**SOURCE DATA**
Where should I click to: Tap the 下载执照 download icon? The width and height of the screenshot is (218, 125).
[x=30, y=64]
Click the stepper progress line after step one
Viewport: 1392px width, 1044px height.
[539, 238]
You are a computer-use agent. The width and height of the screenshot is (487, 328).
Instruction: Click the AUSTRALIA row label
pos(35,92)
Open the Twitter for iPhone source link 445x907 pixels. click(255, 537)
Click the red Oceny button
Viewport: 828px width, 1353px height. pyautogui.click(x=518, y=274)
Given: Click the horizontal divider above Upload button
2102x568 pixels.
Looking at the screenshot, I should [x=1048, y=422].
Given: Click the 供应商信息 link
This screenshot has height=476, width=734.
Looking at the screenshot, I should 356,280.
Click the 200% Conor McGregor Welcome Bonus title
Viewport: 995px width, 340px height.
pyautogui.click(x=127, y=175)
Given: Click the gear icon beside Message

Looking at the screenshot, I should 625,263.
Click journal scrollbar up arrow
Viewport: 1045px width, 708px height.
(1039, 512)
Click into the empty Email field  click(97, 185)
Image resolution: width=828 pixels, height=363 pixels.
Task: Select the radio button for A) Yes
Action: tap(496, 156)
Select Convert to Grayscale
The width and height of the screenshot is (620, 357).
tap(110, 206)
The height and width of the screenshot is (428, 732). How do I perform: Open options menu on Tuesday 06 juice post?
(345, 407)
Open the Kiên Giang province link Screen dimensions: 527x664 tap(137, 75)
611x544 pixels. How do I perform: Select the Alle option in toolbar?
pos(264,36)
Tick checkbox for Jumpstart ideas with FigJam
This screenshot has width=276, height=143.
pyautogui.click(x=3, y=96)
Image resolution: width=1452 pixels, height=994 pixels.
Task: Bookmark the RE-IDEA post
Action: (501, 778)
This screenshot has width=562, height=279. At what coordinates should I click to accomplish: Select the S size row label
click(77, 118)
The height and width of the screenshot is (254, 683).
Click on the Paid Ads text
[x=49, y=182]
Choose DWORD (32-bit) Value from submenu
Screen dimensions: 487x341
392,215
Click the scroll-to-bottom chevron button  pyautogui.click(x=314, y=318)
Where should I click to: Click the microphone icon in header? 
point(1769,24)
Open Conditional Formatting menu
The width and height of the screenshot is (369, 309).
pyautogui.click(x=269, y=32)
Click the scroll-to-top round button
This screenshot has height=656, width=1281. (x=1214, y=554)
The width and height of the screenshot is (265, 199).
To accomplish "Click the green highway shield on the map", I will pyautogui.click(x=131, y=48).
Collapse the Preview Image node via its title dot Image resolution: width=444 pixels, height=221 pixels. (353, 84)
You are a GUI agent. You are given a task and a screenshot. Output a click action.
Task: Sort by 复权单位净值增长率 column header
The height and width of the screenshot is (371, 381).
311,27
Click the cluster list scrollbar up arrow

**TO DO**
Using the word "link" as the filter, copy each matching line from the material.

**SOLUTION FOR THIS TASK**
Open the Twitter for iPhone source link 445x907 pixels. click(255, 537)
Given: Click the 供应商信息 link
Open the Kiên Giang province link Screen dimensions: 527x664 tap(137, 75)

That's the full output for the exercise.